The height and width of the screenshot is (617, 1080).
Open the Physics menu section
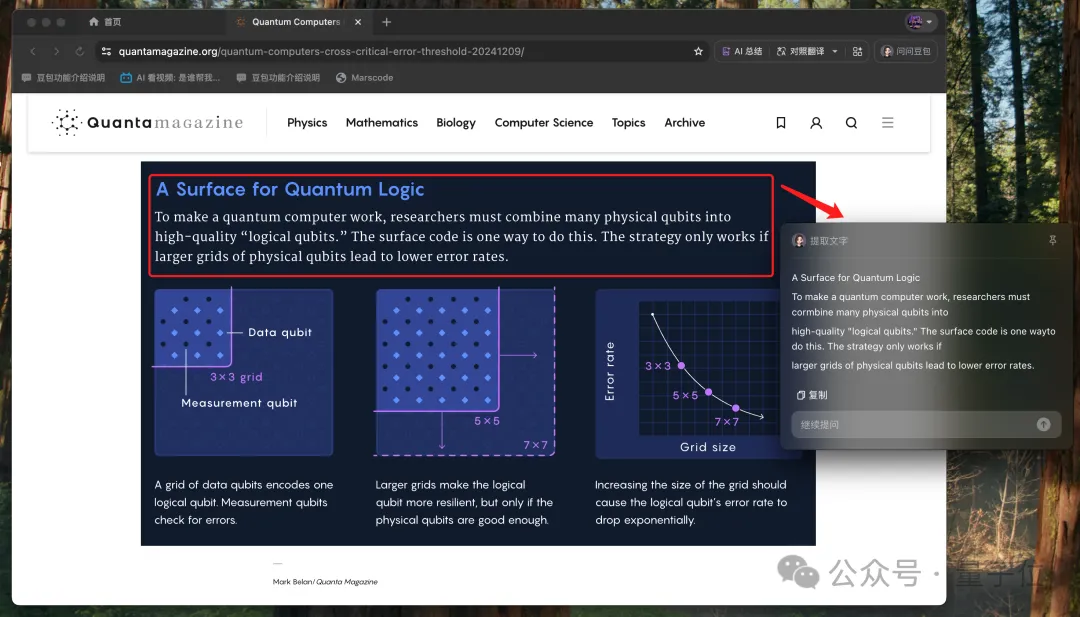coord(307,123)
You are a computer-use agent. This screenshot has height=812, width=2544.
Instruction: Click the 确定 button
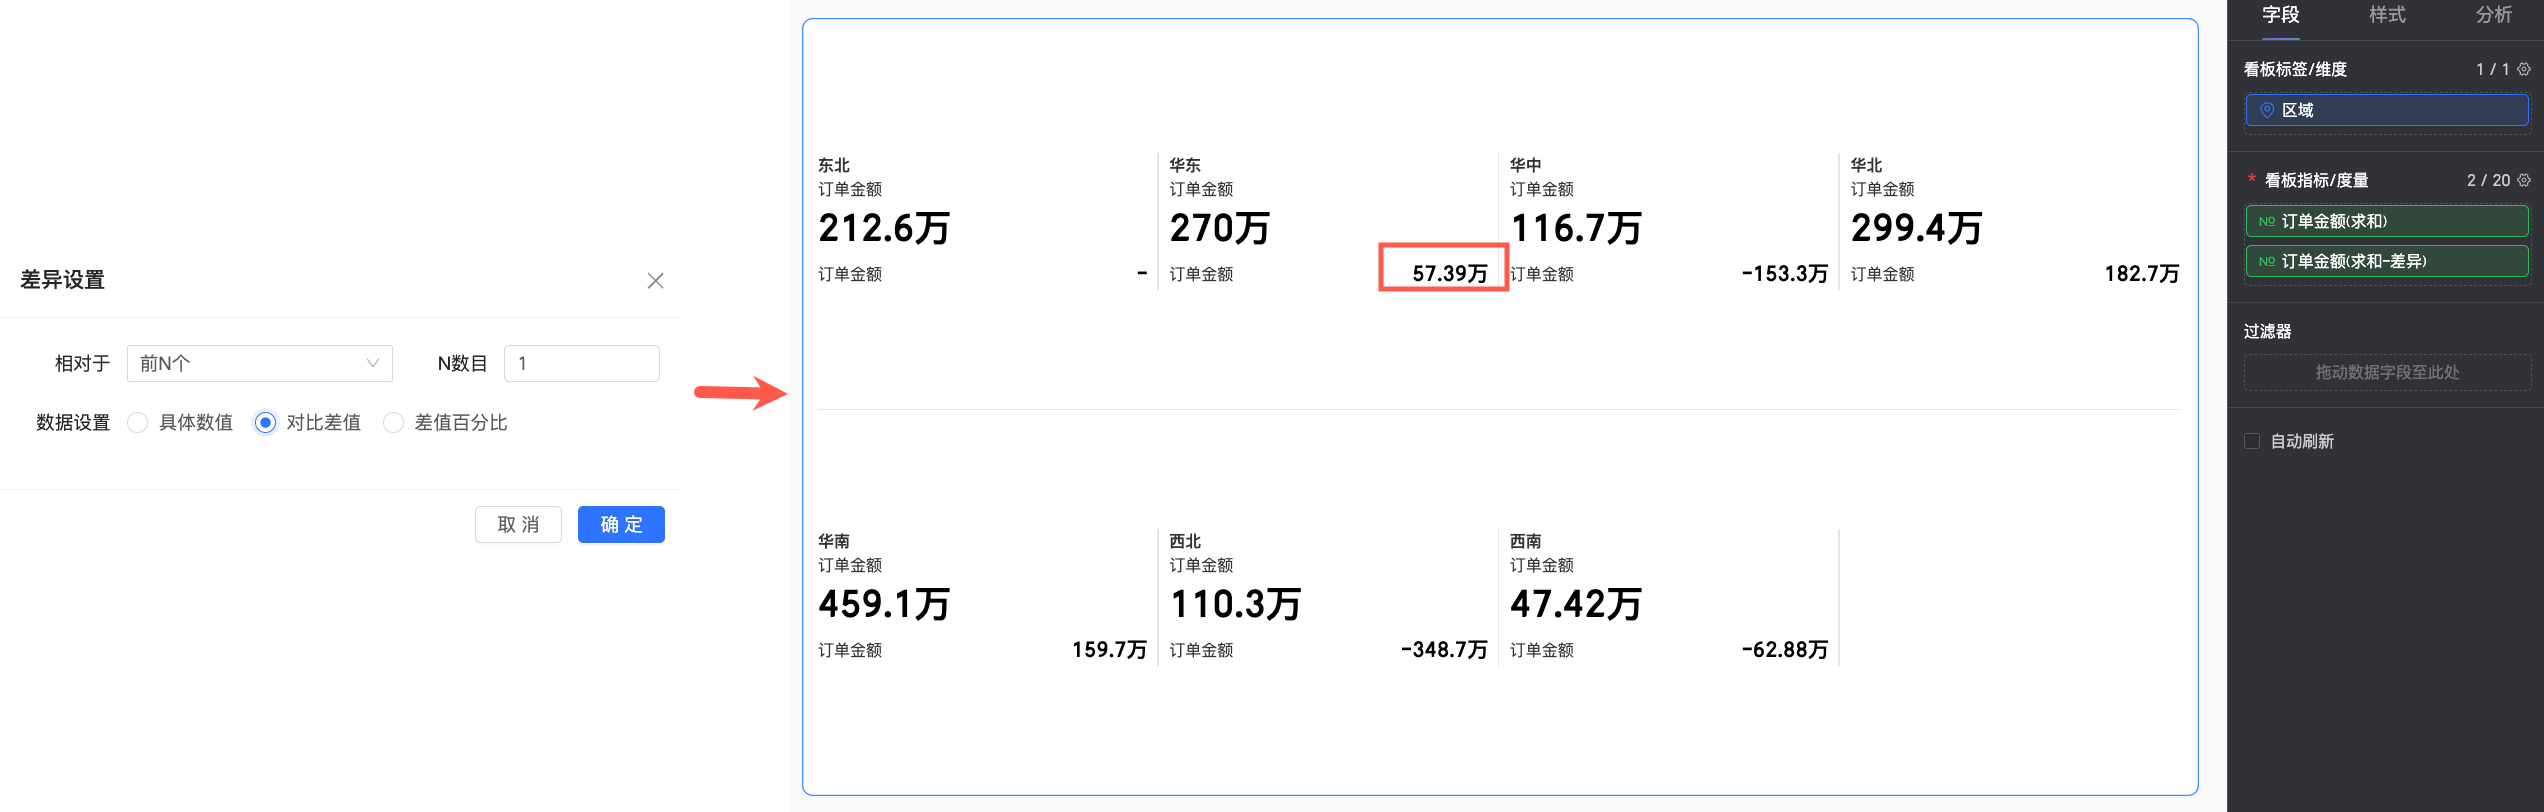(621, 524)
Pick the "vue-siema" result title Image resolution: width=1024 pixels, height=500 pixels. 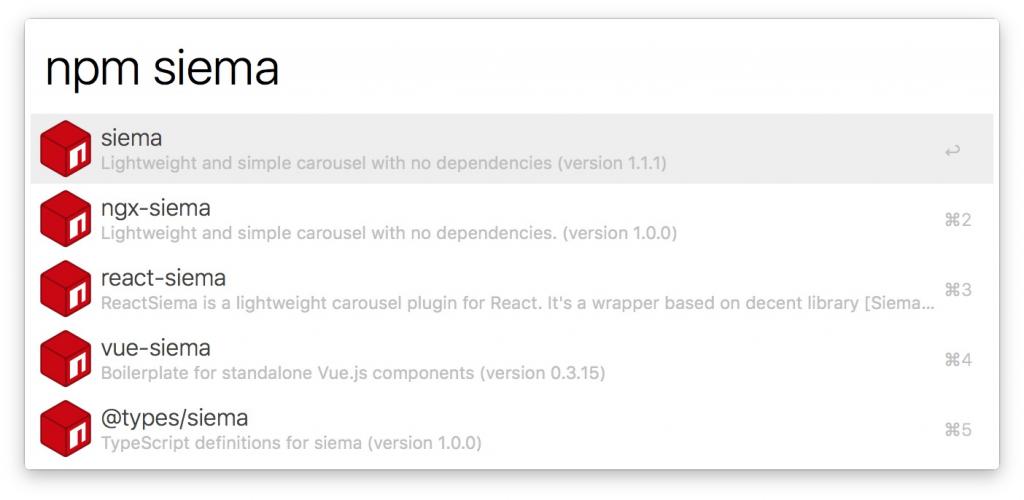[155, 348]
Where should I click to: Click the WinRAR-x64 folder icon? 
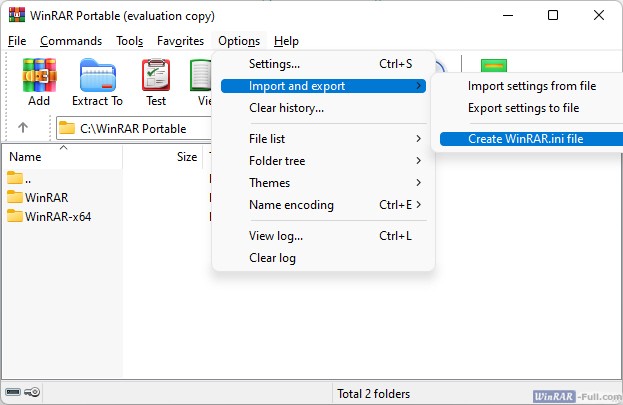15,216
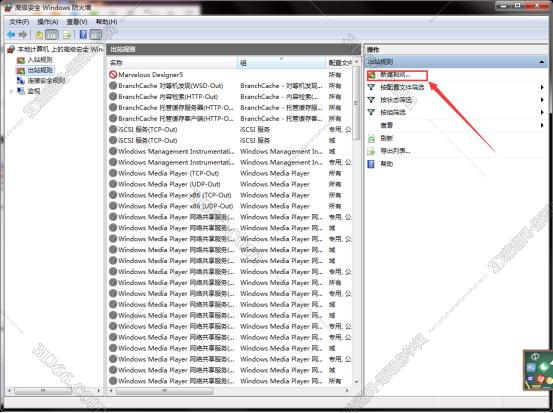Select 入站规则 in the left tree

click(x=40, y=60)
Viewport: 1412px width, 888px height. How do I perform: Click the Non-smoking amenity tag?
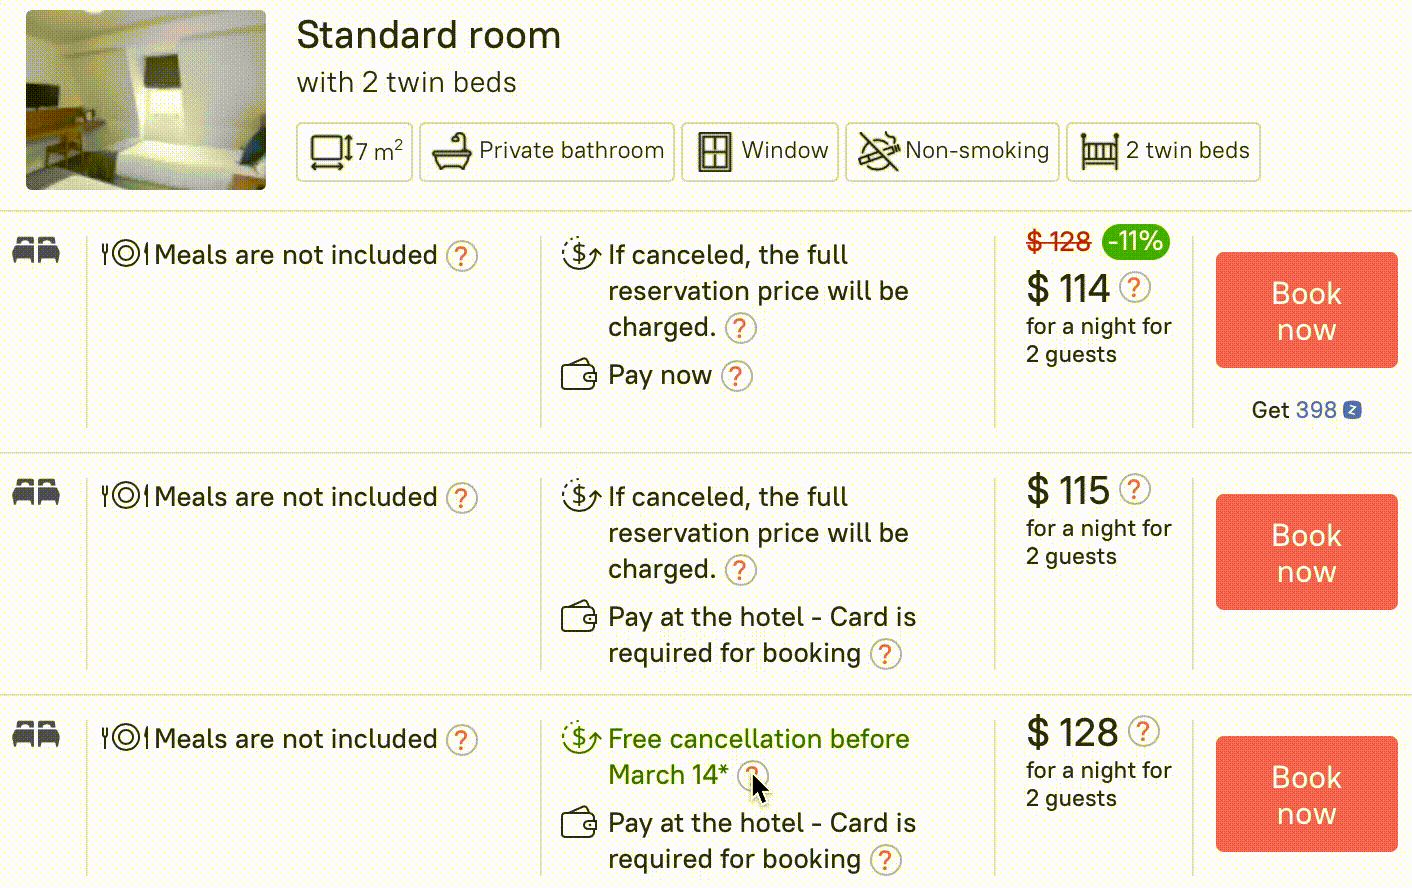952,152
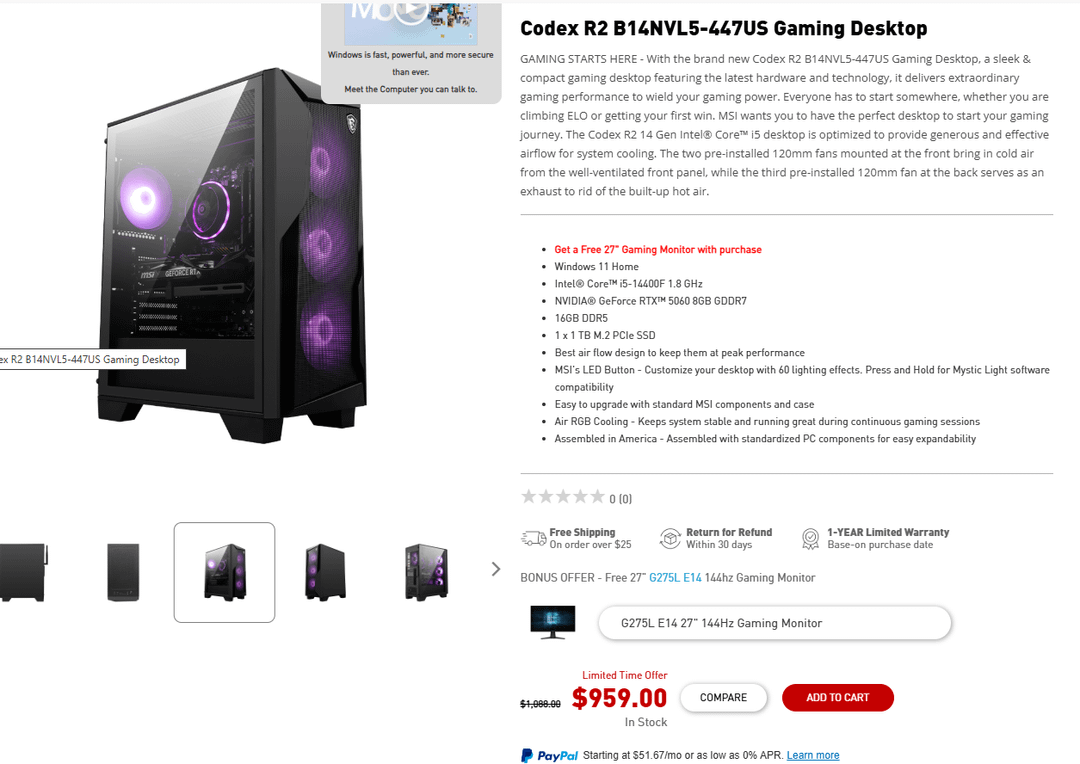Select the rightmost open-side case thumbnail
The height and width of the screenshot is (764, 1080).
(426, 572)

# # #

**What the task requires**
Transcribe exactly the line containing "Where should I" and every line after it through the end of the listing above; pictures are not part of the copy.

**Solution to the problem**
Where should I click to: Click the WinRAR-x64 folder icon? 
15,216
Select 入站规则 in the left tree

click(x=40, y=60)
Viewport: 1412px width, 888px height. How do I perform: Click the Non-smoking amenity tag?
952,152
Select the rightmost open-side case thumbnail
The height and width of the screenshot is (764, 1080).
(426, 572)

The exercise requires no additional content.